そこで、私はKip学伸さんにお願いし、その教材を当社で編集し、発刊する許可をいただきました。そして、来年の発刊にこぎつけました。

第186回 金さん銀さんの口の秘密

少し前の話になりますが、皆さんは金さん銀さんを覚えておられるでしょうか。ある歯科医が、百歳を超えた金さん銀さんの口の中を見て、大変驚いたそうです。それは、舌がとてもきれいだったからです。

お二人は、朝起きて洗面をした後、舌の掃除をしていたのです。口の中をきれいにしてから朝御飯を食べるという習慣は、戦前まで普通に行われていたようです。歯周病菌は、普段胃の中に住んでいるそうです。そして、夜寝ている間に胃から上がって、舌の奥のところに住みつくのだそうです。

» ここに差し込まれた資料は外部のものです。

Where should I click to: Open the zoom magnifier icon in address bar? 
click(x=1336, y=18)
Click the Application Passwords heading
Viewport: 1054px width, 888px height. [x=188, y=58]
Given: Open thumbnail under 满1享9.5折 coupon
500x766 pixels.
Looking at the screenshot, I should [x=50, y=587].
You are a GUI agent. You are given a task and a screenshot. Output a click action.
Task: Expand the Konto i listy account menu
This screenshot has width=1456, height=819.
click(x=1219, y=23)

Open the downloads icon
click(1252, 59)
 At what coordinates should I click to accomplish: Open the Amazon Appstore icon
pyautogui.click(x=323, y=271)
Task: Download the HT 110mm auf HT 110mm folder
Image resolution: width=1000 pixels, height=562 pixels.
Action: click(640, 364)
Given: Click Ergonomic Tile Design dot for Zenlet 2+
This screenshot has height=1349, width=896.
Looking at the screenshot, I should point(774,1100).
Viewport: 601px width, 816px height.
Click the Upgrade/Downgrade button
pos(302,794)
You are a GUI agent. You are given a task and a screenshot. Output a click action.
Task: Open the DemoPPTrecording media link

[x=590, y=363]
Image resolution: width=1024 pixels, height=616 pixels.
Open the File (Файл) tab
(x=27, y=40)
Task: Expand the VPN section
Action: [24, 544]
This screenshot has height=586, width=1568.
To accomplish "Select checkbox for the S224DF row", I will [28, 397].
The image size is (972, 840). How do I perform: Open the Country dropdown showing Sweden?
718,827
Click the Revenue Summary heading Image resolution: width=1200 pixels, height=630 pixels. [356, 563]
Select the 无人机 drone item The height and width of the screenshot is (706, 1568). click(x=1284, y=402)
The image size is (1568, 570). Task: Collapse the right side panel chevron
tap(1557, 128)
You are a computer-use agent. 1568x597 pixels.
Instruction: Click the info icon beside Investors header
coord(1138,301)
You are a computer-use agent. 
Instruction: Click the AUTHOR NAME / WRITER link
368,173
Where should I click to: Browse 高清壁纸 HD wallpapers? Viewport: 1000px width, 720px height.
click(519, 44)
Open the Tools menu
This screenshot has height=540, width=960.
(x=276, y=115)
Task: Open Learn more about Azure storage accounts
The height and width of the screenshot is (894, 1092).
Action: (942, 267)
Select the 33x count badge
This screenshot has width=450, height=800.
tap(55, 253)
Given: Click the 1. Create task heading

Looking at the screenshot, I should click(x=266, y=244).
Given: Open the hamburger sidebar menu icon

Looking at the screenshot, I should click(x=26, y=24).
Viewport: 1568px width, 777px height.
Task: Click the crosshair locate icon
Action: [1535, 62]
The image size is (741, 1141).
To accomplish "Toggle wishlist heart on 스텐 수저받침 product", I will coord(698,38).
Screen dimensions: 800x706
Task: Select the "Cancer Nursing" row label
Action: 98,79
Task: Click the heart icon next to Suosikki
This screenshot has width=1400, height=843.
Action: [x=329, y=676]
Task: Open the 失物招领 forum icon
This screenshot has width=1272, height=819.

だから、朝起きたらまず舌の掃除をすることが大切だそうです。舌にはいろいろなものが付いています。例えばカビの一種のカンジタ菌です。歯周病菌は、そのカンジタ菌をエサにして繁殖するそうです。だから、舌の掃除をしてそれを取り除くことが大切とのことです。

その時の掃除のポイントは、歯ブラシでなく、シリコン製のタンクリーナーを使うことのようです。歯ブラシのような硬い材質のものを使うと、食べ物の味を感じる「味蕾」を傷付けてしまう恐れがあるからです。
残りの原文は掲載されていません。